Science Fairs are typically held in the spring at many schools. Once the school year starts, it is time to pick topics and carry out experiments. Imagine that you have a student with a visual impairment in your class. How can that student possibly participate? What kind of projects could that student even try? In fact, a science fair is the perfect hands on opportunity for a student with a visual impairment to participate in science! With a few adaptations, carrying out and the presenting the project offers the same challenges and rewards as it does for every student.
Every student benefits from the chance to ask a scientific question and find the answer to that question! The skills involved cross every area of the curriculum: conducting research, designing an experiment, collecting data, creating graphs, writing reports, creating a visual display, and giving an oral report. Over the past five years our students have asked questions such as “What bones are used to throw a baseball?”; “Will consuming one can of a diet cola increase your heart rate?”; “What causes the pipes of an organ to vibrate?”. These and others are questions any student might ask and that any students can research.
Science Fair participants keep notebooks or logs. Frequently the requirement is a paper bound composition style notebook for collecting data. That may also be a method for a student with low vision. If allowed, the student who does not use print can keep all his or her information of a file in a computer or Braille note taker. But if a print, day to day record needs to be witnessed and signed by the teacher, then a reasonable accommodation would be for the information to be printed out on a daily basis, witnessed, and then kept in a notebook. Another adaptation would be for the student to use a Braille writer for note taking. For a braille user, this is the equivalent of a paper and pencil record.
The first step in creating a science fair project is researching the topic. Most students are skilled in searching the internet. A student with a visual impairment may use a screen reading software such as JAWS to do so or a low vision student may use software that enlarges the print. If the student’s research requires use of scholarly journals or books, not accessible on line, then a volunteer reader is helpful. After the topic has been selected and researched, then the problem needs to be identified. The problem is stated as a question. The hypothesis is phrased as a statement. Other project work is best summarized as a statement of purpose such as, “The purpose of this project is to design a paper airplane that will fly 50 feet before landing.”
The next step is designing the experiment. During this step, the student with a visual impairment should identify any adapted equipment needed, and request assistance in obtaining the adaptation. For example, most data in today’s science classrooms and labs is collected using data collection technology. These probes connect to a laptop or desk top computer, to collect temperature readings, salinity, pH, and many other forms of quantitative data. This data collection technology is accessible through screen reading software, such as JAWS.
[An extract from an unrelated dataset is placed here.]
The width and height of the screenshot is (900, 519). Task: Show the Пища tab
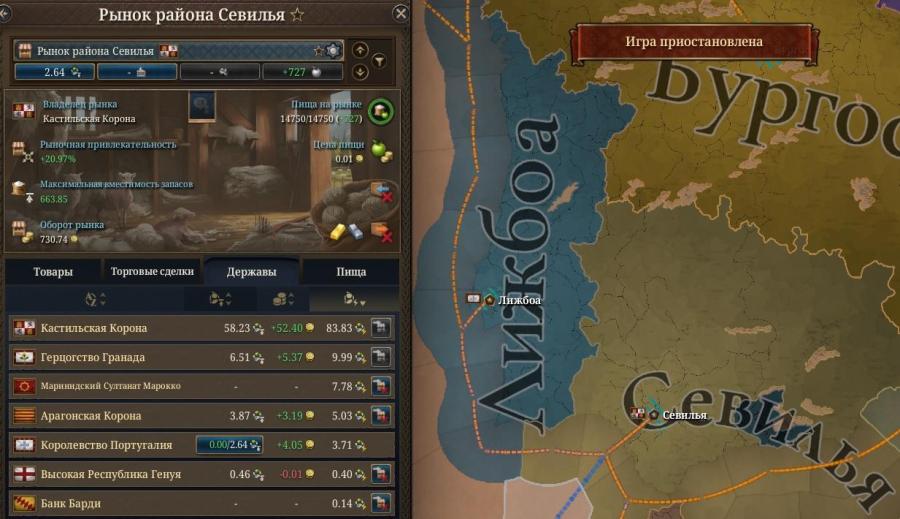point(350,271)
Now it is time to conduct the experiment. As for all students, students with a visual impairment benefit from organized materials and equipment. Constructing charts and graphs happen during the experimental stage. Student with visual impairments can construct chart and graphs on their computers, or make tactile charts and graphs of the information. Students make both quantitative and qualitative observations. Again data collection probes attached to a computer can make many of the quantitative observations, including things such as color changes and turbidity. For students lacking access to the computer equipment, a partner can assist in observations requiring vision. However, observations involving sound and smell can be gathered by most students. In fact, computer equipment also exists to gather information about sound, wave length, distance, and almost any data that could be generated during an experiment. And all of this can be made compatible with JAWS.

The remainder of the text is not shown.